** Opening DATA block **

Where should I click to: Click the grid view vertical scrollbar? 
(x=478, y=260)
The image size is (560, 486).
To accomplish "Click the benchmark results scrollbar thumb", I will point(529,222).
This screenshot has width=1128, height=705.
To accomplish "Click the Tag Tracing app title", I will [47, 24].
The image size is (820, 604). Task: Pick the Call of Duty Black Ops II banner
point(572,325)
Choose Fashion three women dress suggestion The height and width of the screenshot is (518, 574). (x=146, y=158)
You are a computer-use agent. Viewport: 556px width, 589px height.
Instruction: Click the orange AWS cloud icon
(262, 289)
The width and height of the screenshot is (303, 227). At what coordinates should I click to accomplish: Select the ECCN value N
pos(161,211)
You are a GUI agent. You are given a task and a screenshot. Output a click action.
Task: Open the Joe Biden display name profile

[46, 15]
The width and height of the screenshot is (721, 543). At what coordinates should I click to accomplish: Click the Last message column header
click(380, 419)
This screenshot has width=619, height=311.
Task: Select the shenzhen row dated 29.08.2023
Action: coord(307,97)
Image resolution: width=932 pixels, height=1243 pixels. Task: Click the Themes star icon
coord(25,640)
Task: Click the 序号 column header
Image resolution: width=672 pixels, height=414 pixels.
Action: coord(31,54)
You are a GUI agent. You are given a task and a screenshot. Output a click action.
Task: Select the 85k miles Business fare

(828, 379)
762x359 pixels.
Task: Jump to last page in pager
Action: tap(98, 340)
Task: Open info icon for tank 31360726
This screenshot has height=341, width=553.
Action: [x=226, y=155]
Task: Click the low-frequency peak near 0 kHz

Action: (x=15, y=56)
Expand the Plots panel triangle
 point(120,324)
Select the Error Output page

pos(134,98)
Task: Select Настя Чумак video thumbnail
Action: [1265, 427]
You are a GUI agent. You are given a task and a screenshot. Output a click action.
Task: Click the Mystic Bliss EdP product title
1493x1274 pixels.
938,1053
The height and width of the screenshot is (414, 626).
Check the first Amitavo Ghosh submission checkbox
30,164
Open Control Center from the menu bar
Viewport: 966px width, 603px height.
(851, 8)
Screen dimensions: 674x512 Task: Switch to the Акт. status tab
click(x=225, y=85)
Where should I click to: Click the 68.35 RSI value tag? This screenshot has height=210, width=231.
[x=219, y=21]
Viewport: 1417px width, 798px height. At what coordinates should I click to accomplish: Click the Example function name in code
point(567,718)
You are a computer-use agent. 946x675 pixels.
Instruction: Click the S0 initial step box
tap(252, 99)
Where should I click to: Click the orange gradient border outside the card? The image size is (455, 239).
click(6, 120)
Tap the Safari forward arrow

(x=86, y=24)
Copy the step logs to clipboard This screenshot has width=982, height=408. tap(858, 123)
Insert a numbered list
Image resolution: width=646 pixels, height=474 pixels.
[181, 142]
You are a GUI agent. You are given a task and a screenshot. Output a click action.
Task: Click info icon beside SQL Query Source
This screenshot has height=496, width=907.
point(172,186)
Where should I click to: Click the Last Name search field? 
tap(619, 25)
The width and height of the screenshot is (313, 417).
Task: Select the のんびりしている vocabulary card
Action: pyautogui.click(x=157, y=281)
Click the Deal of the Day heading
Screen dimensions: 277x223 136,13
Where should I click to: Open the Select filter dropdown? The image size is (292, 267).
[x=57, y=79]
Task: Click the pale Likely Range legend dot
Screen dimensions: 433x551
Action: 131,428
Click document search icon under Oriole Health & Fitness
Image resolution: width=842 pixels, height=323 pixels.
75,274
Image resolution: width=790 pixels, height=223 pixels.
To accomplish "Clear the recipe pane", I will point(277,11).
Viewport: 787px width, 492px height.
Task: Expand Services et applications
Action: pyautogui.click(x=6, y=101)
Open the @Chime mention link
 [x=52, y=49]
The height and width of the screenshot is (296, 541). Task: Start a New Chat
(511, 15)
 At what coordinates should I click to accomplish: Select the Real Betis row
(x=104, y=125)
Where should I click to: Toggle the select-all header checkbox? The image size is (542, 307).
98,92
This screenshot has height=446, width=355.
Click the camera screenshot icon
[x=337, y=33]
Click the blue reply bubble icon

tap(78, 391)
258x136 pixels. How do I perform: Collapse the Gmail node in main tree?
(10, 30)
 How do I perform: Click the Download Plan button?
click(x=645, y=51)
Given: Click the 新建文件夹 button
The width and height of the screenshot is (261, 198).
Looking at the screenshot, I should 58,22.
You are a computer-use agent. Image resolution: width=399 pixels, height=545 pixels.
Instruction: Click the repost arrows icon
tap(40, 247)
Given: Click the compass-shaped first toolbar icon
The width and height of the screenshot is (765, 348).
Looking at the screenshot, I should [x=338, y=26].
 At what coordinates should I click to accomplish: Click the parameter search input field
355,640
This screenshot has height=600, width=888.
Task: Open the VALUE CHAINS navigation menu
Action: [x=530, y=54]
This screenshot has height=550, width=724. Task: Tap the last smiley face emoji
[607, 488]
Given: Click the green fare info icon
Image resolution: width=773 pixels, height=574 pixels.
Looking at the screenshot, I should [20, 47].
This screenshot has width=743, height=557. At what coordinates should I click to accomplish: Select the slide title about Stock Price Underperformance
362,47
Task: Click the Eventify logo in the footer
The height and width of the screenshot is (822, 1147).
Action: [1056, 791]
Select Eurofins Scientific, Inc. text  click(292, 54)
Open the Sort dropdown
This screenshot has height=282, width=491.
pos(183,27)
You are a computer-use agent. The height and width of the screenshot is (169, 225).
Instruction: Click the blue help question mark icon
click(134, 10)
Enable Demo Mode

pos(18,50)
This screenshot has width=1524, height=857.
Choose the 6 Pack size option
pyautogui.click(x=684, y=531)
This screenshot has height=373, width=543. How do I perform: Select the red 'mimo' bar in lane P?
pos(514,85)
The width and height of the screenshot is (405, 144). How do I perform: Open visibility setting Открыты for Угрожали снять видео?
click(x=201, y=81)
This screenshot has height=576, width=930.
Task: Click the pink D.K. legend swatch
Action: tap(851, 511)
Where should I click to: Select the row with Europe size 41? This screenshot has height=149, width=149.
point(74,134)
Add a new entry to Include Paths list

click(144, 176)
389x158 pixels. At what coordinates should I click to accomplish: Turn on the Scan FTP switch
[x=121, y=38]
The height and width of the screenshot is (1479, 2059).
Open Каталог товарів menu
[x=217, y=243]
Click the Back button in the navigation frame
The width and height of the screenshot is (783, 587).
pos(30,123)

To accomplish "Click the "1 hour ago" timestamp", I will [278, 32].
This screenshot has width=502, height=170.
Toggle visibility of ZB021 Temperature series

** Closing DATA block **

» **DIRECTIONS**
Your response should be an exact copy of all the records.

» **TASK SOLUTION**
Where should I click to: Click the grid view vertical scrollbar? 
(x=478, y=260)
The image size is (560, 486).
To accomplish "Click the benchmark results scrollbar thumb", I will point(529,222).
This screenshot has width=1128, height=705.
To accomplish "Click the Tag Tracing app title", I will [47, 24].
The image size is (820, 604). Task: Pick the Call of Duty Black Ops II banner
point(572,325)
Choose Fashion three women dress suggestion The height and width of the screenshot is (518, 574). (x=146, y=158)
You are a computer-use agent. Viewport: 556px width, 589px height.
Instruction: Click the orange AWS cloud icon
(262, 289)
The width and height of the screenshot is (303, 227). At what coordinates should I click to accomplish: Select the ECCN value N
pos(161,211)
You are a GUI agent. You are given a task and a screenshot. Output a click action.
Task: Open the Joe Biden display name profile

[46, 15]
The width and height of the screenshot is (721, 543). At what coordinates should I click to accomplish: Click the Last message column header
click(380, 419)
This screenshot has width=619, height=311.
Task: Select the shenzhen row dated 29.08.2023
Action: coord(307,97)
Image resolution: width=932 pixels, height=1243 pixels. Task: Click the Themes star icon
coord(25,640)
Task: Click the 序号 column header
Image resolution: width=672 pixels, height=414 pixels.
Action: coord(31,54)
You are a GUI agent. You are given a task and a screenshot. Output a click action.
Task: Select the 85k miles Business fare

(828, 379)
762x359 pixels.
Task: Jump to last page in pager
Action: tap(98, 340)
Task: Open info icon for tank 31360726
This screenshot has height=341, width=553.
Action: [x=226, y=155]
Task: Click the low-frequency peak near 0 kHz

Action: (x=15, y=56)
Expand the Plots panel triangle
 point(120,324)
Select the Error Output page

pos(134,98)
Task: Select Настя Чумак video thumbnail
Action: [1265, 427]
You are a GUI agent. You are given a task and a screenshot. Output a click action.
Task: Click the Mystic Bliss EdP product title
1493x1274 pixels.
938,1053
The height and width of the screenshot is (414, 626).
Check the first Amitavo Ghosh submission checkbox
30,164
Open Control Center from the menu bar
Viewport: 966px width, 603px height.
(851, 8)
Screen dimensions: 674x512 Task: Switch to the Акт. status tab
click(x=225, y=85)
Where should I click to: Click the 68.35 RSI value tag? This screenshot has height=210, width=231.
[x=219, y=21]
Viewport: 1417px width, 798px height. At what coordinates should I click to accomplish: Click the Example function name in code
point(567,718)
You are a computer-use agent. 946x675 pixels.
Instruction: Click the S0 initial step box
tap(252, 99)
Where should I click to: Click the orange gradient border outside the card? The image size is (455, 239).
click(6, 120)
Tap the Safari forward arrow

(x=86, y=24)
Copy the step logs to clipboard This screenshot has width=982, height=408. tap(858, 123)
Insert a numbered list
Image resolution: width=646 pixels, height=474 pixels.
[181, 142]
You are a GUI agent. You are given a task and a screenshot. Output a click action.
Task: Click info icon beside SQL Query Source
This screenshot has height=496, width=907.
point(172,186)
Where should I click to: Click the Last Name search field? 
tap(619, 25)
The width and height of the screenshot is (313, 417).
Task: Select the のんびりしている vocabulary card
Action: pyautogui.click(x=157, y=281)
Click the Deal of the Day heading
Screen dimensions: 277x223 136,13
Where should I click to: Open the Select filter dropdown? The image size is (292, 267).
[x=57, y=79]
Task: Click the pale Likely Range legend dot
Screen dimensions: 433x551
Action: 131,428
Click document search icon under Oriole Health & Fitness
Image resolution: width=842 pixels, height=323 pixels.
75,274
Image resolution: width=790 pixels, height=223 pixels.
To accomplish "Clear the recipe pane", I will point(277,11).
Viewport: 787px width, 492px height.
Task: Expand Services et applications
Action: pyautogui.click(x=6, y=101)
Open the @Chime mention link
 [x=52, y=49]
The height and width of the screenshot is (296, 541). Task: Start a New Chat
(511, 15)
 At what coordinates should I click to accomplish: Select the Real Betis row
(x=104, y=125)
Where should I click to: Toggle the select-all header checkbox? The image size is (542, 307).
98,92
This screenshot has height=446, width=355.
Click the camera screenshot icon
[x=337, y=33]
Click the blue reply bubble icon

tap(78, 391)
258x136 pixels. How do I perform: Collapse the Gmail node in main tree?
(10, 30)
 How do I perform: Click the Download Plan button?
click(x=645, y=51)
Given: Click the 新建文件夹 button
The width and height of the screenshot is (261, 198).
Looking at the screenshot, I should 58,22.
You are a computer-use agent. Image resolution: width=399 pixels, height=545 pixels.
Instruction: Click the repost arrows icon
tap(40, 247)
Given: Click the compass-shaped first toolbar icon
The width and height of the screenshot is (765, 348).
Looking at the screenshot, I should [x=338, y=26].
 At what coordinates should I click to accomplish: Click the parameter search input field
355,640
This screenshot has height=600, width=888.
Task: Open the VALUE CHAINS navigation menu
Action: [x=530, y=54]
This screenshot has height=550, width=724. Task: Tap the last smiley face emoji
[607, 488]
Given: Click the green fare info icon
Image resolution: width=773 pixels, height=574 pixels.
Looking at the screenshot, I should [20, 47].
This screenshot has width=743, height=557. At what coordinates should I click to accomplish: Select the slide title about Stock Price Underperformance
362,47
Task: Click the Eventify logo in the footer
The height and width of the screenshot is (822, 1147).
Action: [1056, 791]
Select Eurofins Scientific, Inc. text  click(292, 54)
Open the Sort dropdown
This screenshot has height=282, width=491.
pos(183,27)
You are a computer-use agent. The height and width of the screenshot is (169, 225).
Instruction: Click the blue help question mark icon
click(134, 10)
Enable Demo Mode

pos(18,50)
This screenshot has width=1524, height=857.
Choose the 6 Pack size option
pyautogui.click(x=684, y=531)
This screenshot has height=373, width=543. How do I perform: Select the red 'mimo' bar in lane P?
pos(514,85)
The width and height of the screenshot is (405, 144). How do I perform: Open visibility setting Открыты for Угрожали снять видео?
click(x=201, y=81)
This screenshot has height=576, width=930.
Task: Click the pink D.K. legend swatch
Action: tap(851, 511)
Where should I click to: Select the row with Europe size 41? This screenshot has height=149, width=149.
point(74,134)
Add a new entry to Include Paths list

click(144, 176)
389x158 pixels. At what coordinates should I click to accomplish: Turn on the Scan FTP switch
[x=121, y=38]
The height and width of the screenshot is (1479, 2059).
Open Каталог товарів menu
[x=217, y=243]
Click the Back button in the navigation frame
The width and height of the screenshot is (783, 587).
pos(30,123)

To accomplish "Click the "1 hour ago" timestamp", I will [278, 32].
This screenshot has width=502, height=170.
Toggle visibility of ZB021 Temperature series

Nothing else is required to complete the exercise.